NEW YORK - The consumer confidence index slipped to 53.1 in September from an upwardly revised 54.5 last month, The Conference Board reported this morning.
The August index was originally reported as 54.1.
Economists polled by Thomson Reuters predicted the index would rise to 57.0.
The present situation index fell to 22.7 from an upwardly revised 25.4, originally reported as 24.9, while the expectations index dipped to 73.3 from an upwardly revised 73.8 last month, originally seen as 73.5.
“Consumer confidence, which had improved in August, retreated slightly in September,” said Lynn Franco, director of The Conference Board's Consumer Research Center. “The present situation index decreased, as consumers viewed both current business conditions and the labor market less favorably than last month. While not as pessimistic as earlier this year, consumers remain quite apprehensive about the short-term outlook and their incomes. With the holiday season quickly approaching, this is not very encouraging news.”

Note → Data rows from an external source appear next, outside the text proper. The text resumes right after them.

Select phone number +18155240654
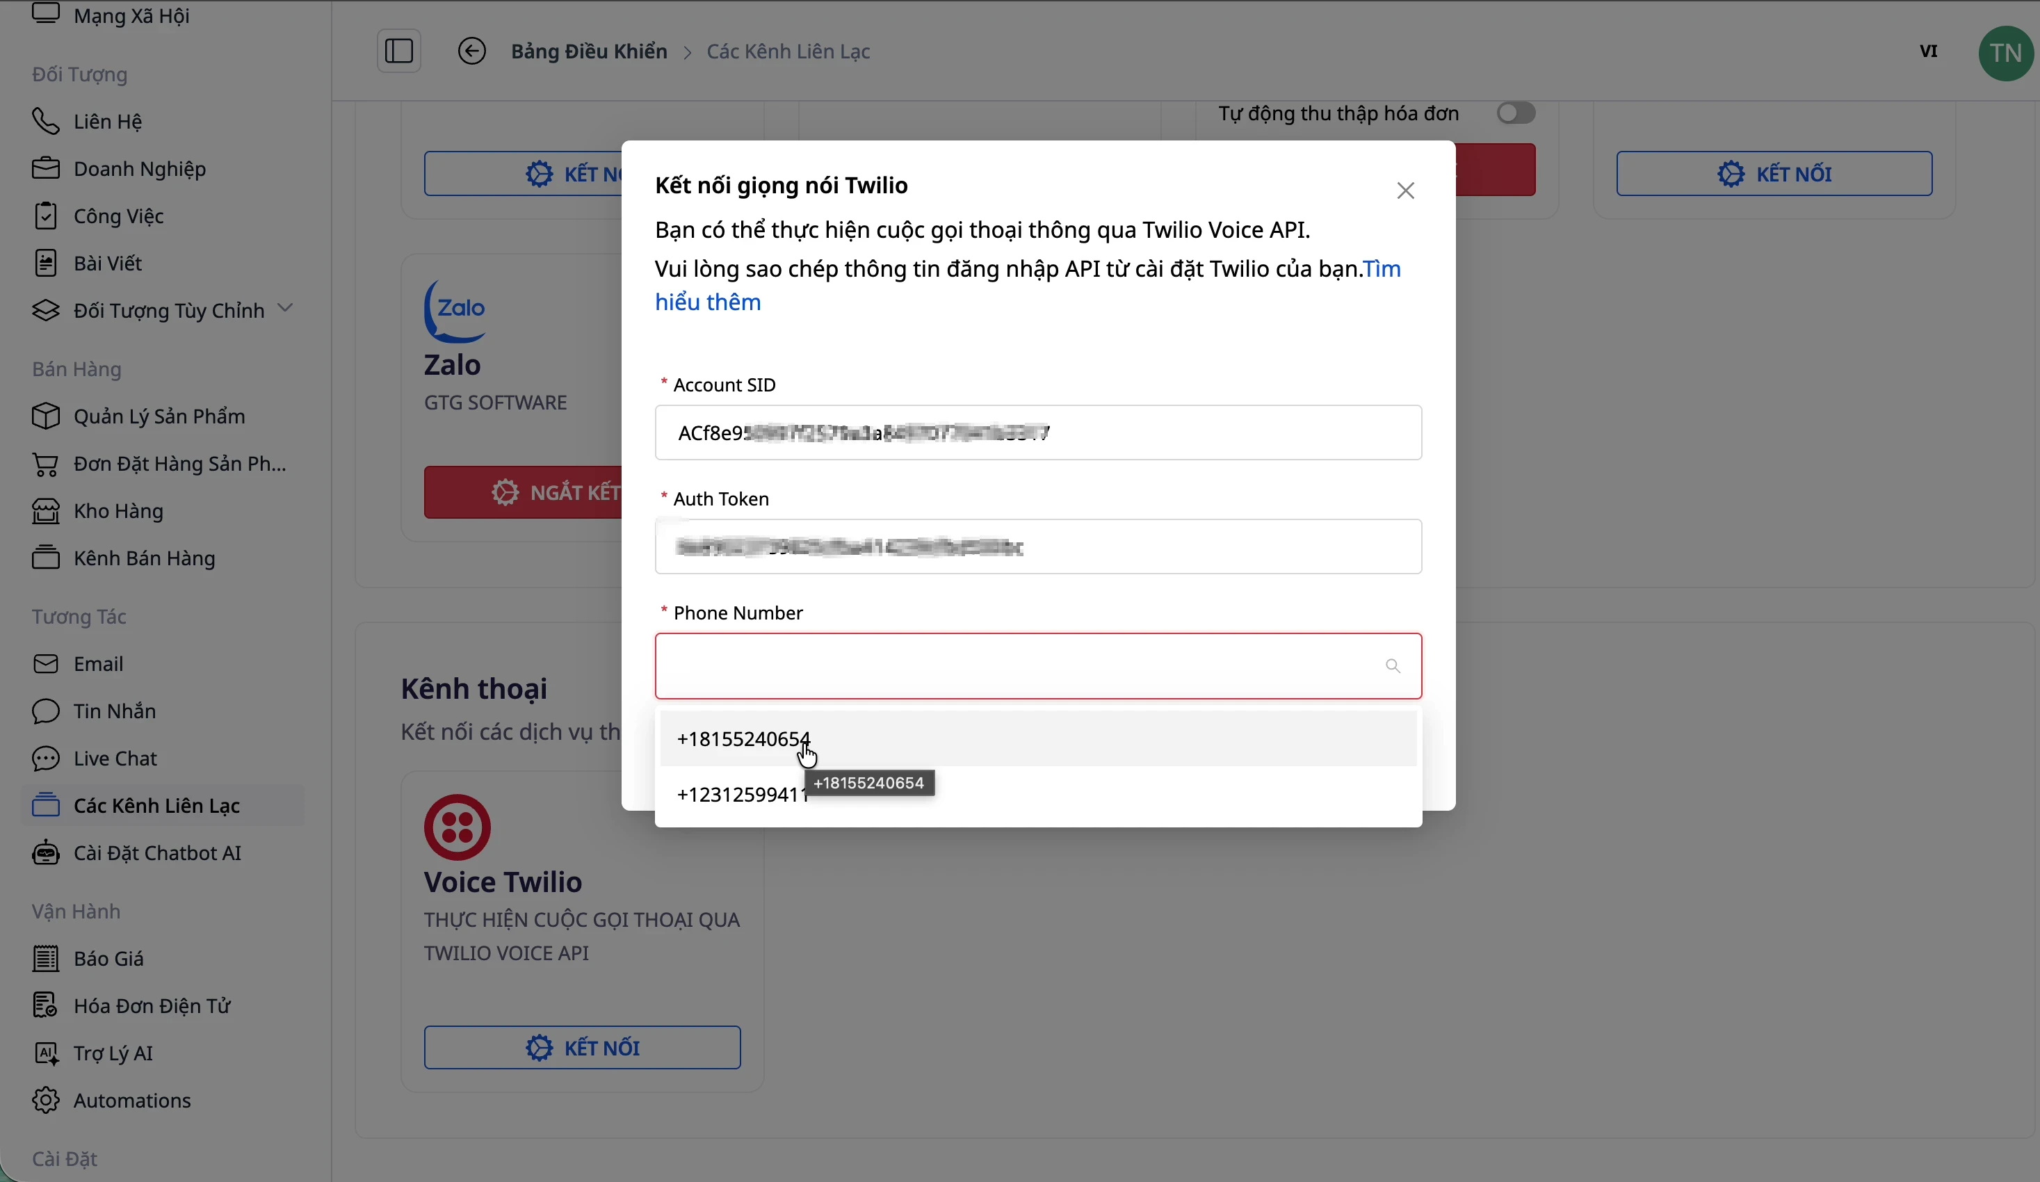This screenshot has width=2040, height=1182. (743, 738)
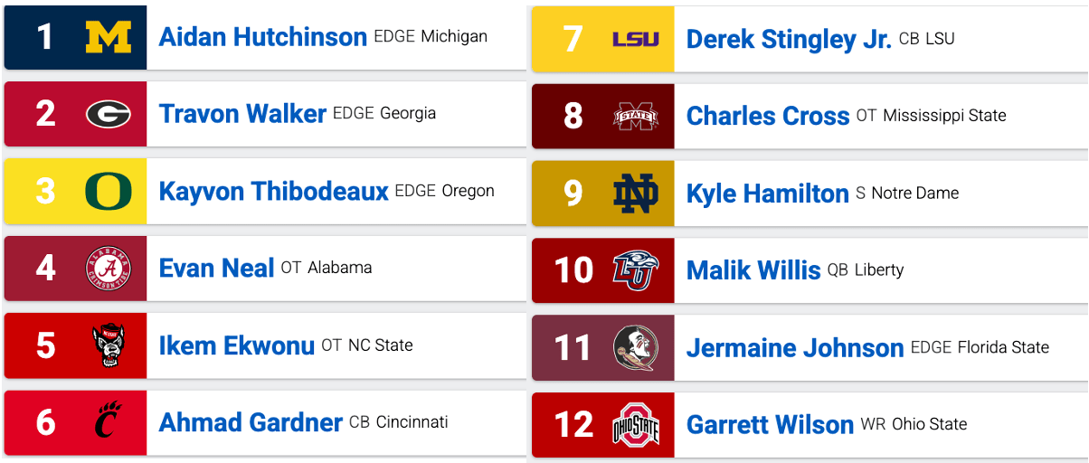Click the Ohio State logo
Image resolution: width=1089 pixels, height=463 pixels.
[x=636, y=424]
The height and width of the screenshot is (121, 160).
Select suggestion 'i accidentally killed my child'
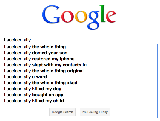tap(80, 101)
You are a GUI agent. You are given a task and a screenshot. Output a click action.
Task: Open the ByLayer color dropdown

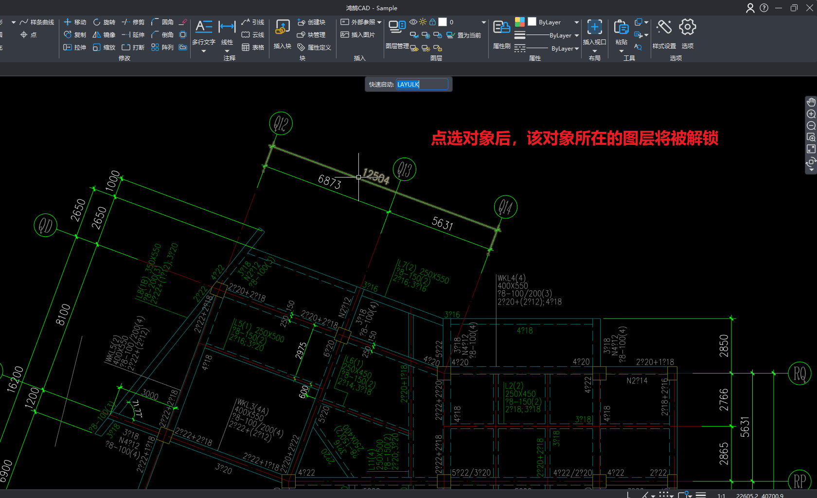(577, 22)
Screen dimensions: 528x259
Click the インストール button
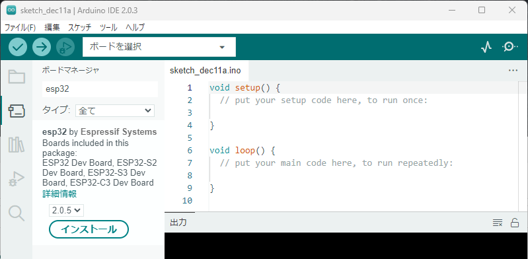pyautogui.click(x=89, y=229)
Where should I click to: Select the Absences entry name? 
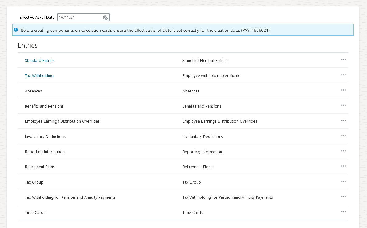coord(33,91)
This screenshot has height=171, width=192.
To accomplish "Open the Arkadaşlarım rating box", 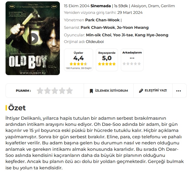I will [132, 60].
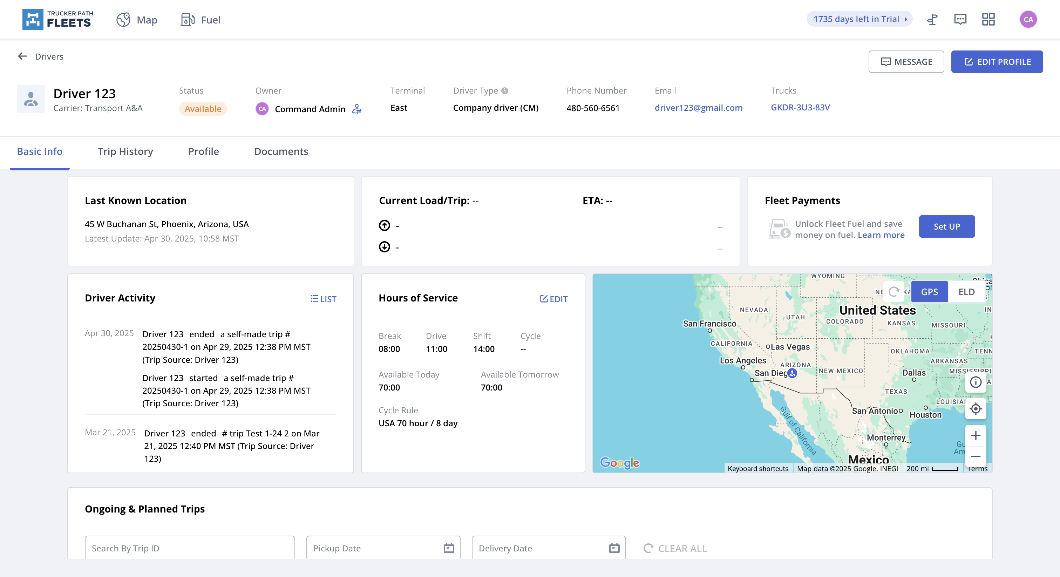
Task: Open the messages chat icon in header
Action: (960, 19)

Business conditions were called “good” by 8.7% of respondents in September, an increase from 8.5% the prior month. Those saying conditions are “bad” grew to 46.3% from 44.6%.
The percentage of consumers expecting a pickup in business conditions in the next half year slid to 21.3% from 22.2%, while 15.0% said they expect conditions to worsen, down from 15.2% the prior month.

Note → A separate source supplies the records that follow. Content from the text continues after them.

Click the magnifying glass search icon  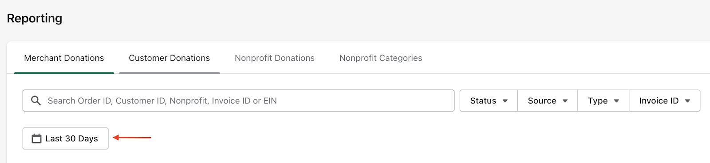point(36,101)
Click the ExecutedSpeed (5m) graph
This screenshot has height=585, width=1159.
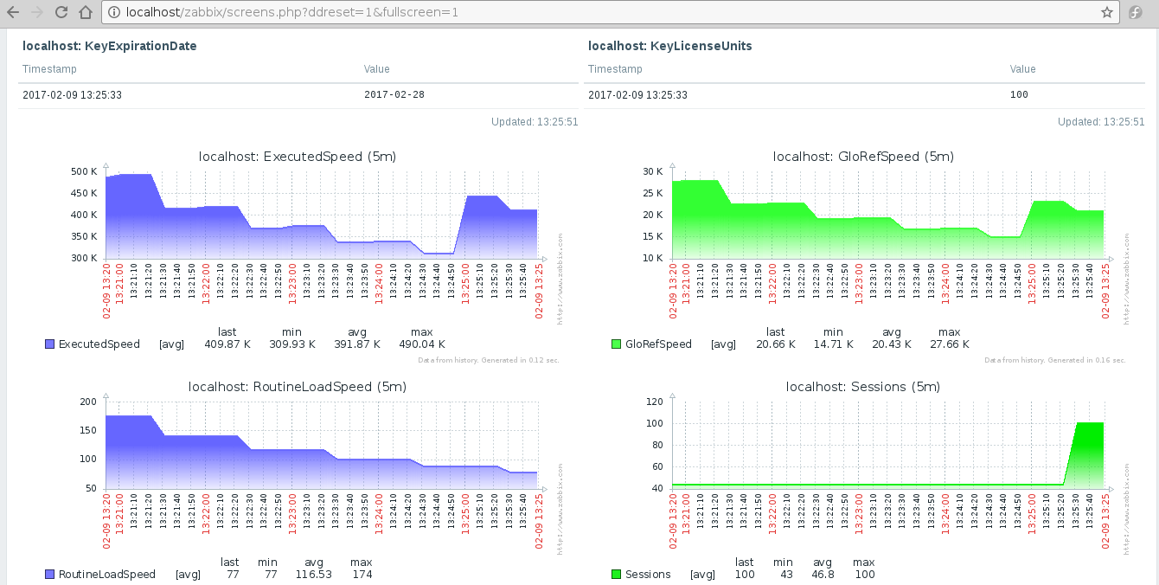[322, 216]
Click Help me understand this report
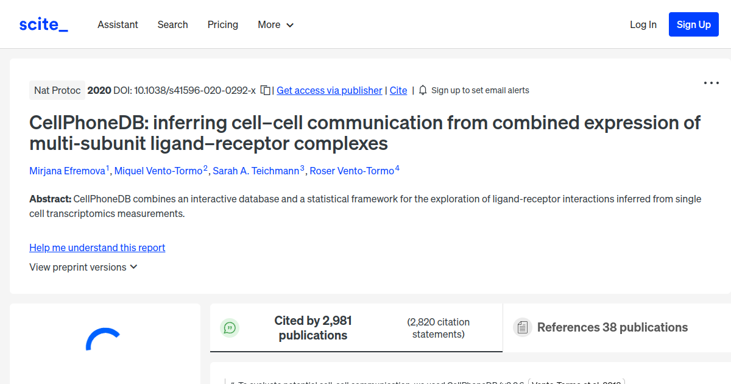Screen dimensions: 731x384 coord(97,247)
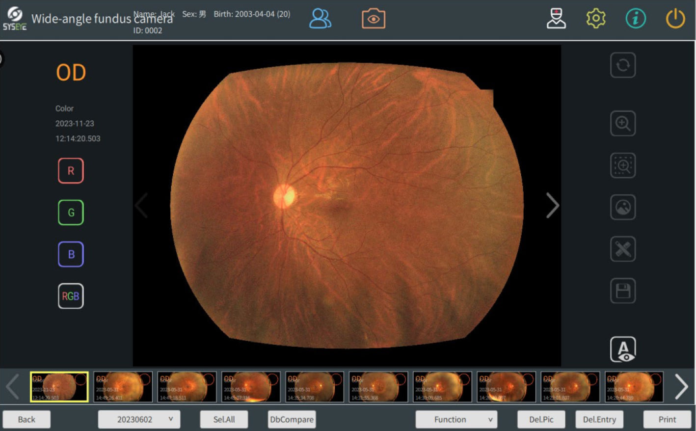
Task: Select the annotation drawing tool
Action: 622,249
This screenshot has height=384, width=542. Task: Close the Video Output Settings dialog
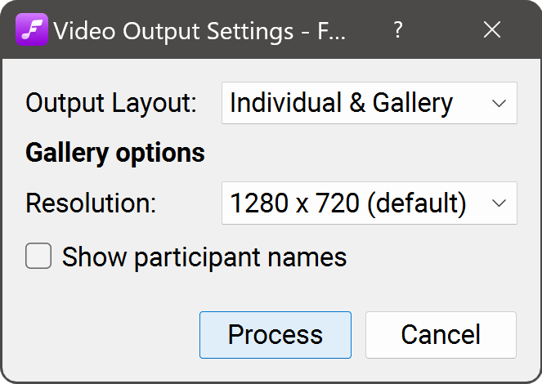492,30
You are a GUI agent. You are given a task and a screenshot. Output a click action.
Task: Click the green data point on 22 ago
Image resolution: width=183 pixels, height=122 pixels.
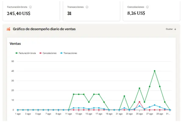click(124, 96)
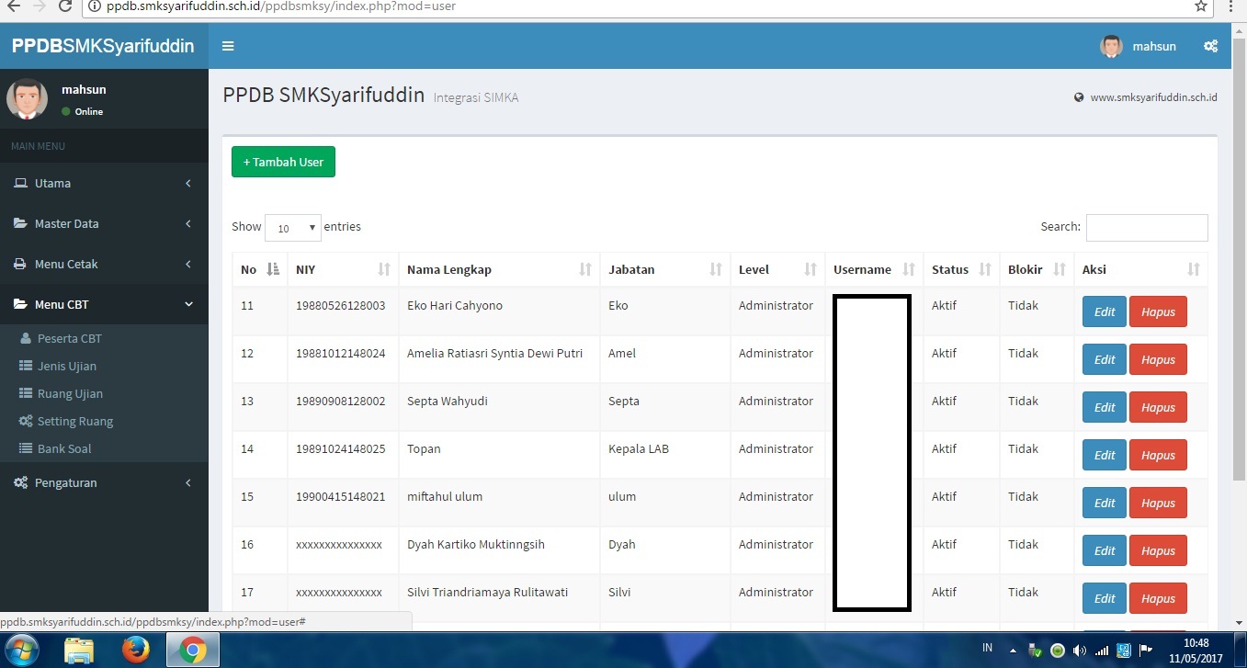Open Peserta CBT in the sidebar
Viewport: 1247px width, 668px height.
[x=69, y=338]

On the jobs front, those who believe jobs are “plentiful” decreased to 3.4% in September from 4.3% in August, while the number saying jobs are “hard to get” increased to 47.0% this survey from 44.3%. The respondents who see more jobs becoming available in a half year, dipped to 17.9% from 18.0%. Those expecting fewer jobs to become available held at 23.1%, The Conference Board reported.

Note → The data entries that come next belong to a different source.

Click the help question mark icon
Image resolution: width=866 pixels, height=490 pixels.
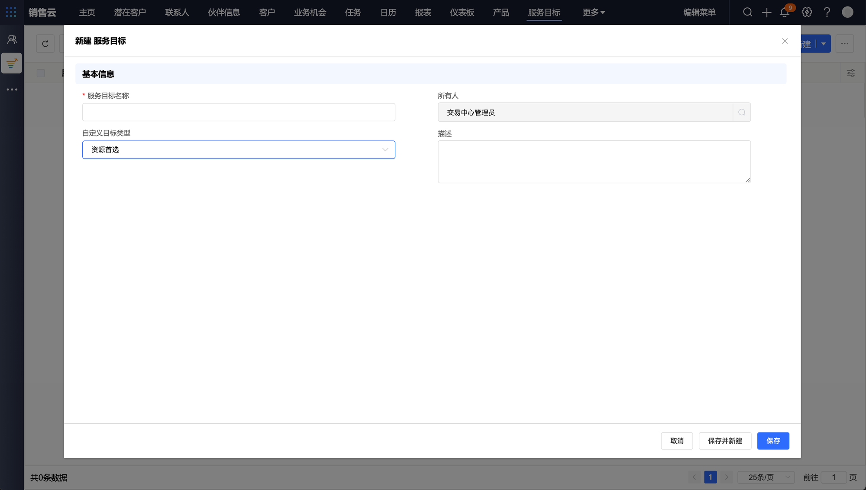point(827,12)
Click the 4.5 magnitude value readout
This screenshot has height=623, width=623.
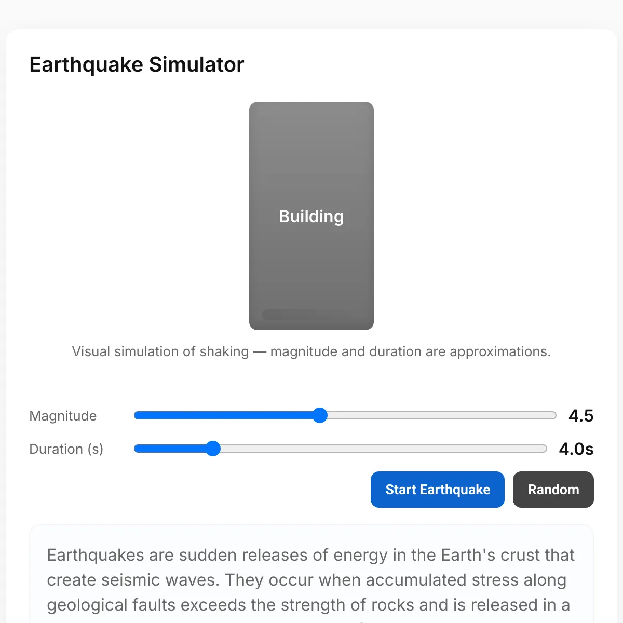tap(580, 416)
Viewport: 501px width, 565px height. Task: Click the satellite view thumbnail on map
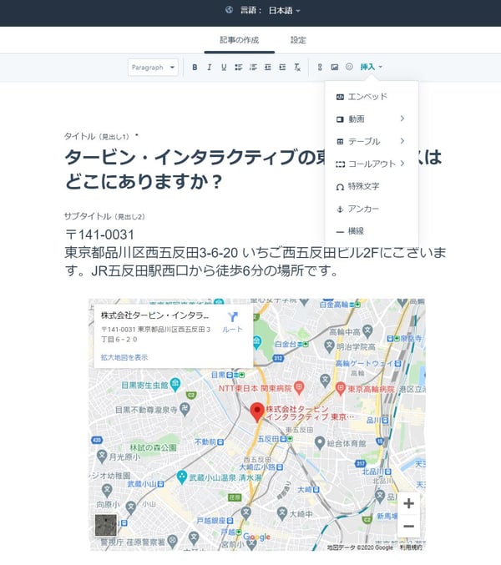point(106,526)
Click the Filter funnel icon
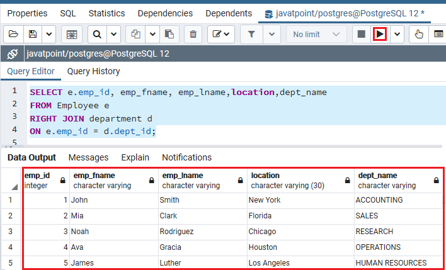Viewport: 446px width, 270px height. (251, 35)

Income expectations were mixed, with 11.2% of consumers anticipating an increase in their income in the next six months, up from the prior month's 10.8%, while 19.0% expect their income to decrease, up from 17.8% in the prior month’s survey.
The number of consumers who expected to buy a home in the next six months plunged to 2.3% from 3.0%, while the number of respondents planning to buy a car slipped to 4.4% from 5.3%. Fewer consumers said they plan to buy a major appliance in the next six months (23.8% vs. 26.2%).
More respondents than last month (38.9% vs. 37.1%) expect to take a vacation in the next six months, but more said they would stay in the U.S. rather than leave the country. Cars rather than airplanes were the preferred mode of travel, by a 21.1%-16.7% margin.
The consumer confidence survey is based on a representative sample of 5,000 U.S. households for The Conference Board by TNS.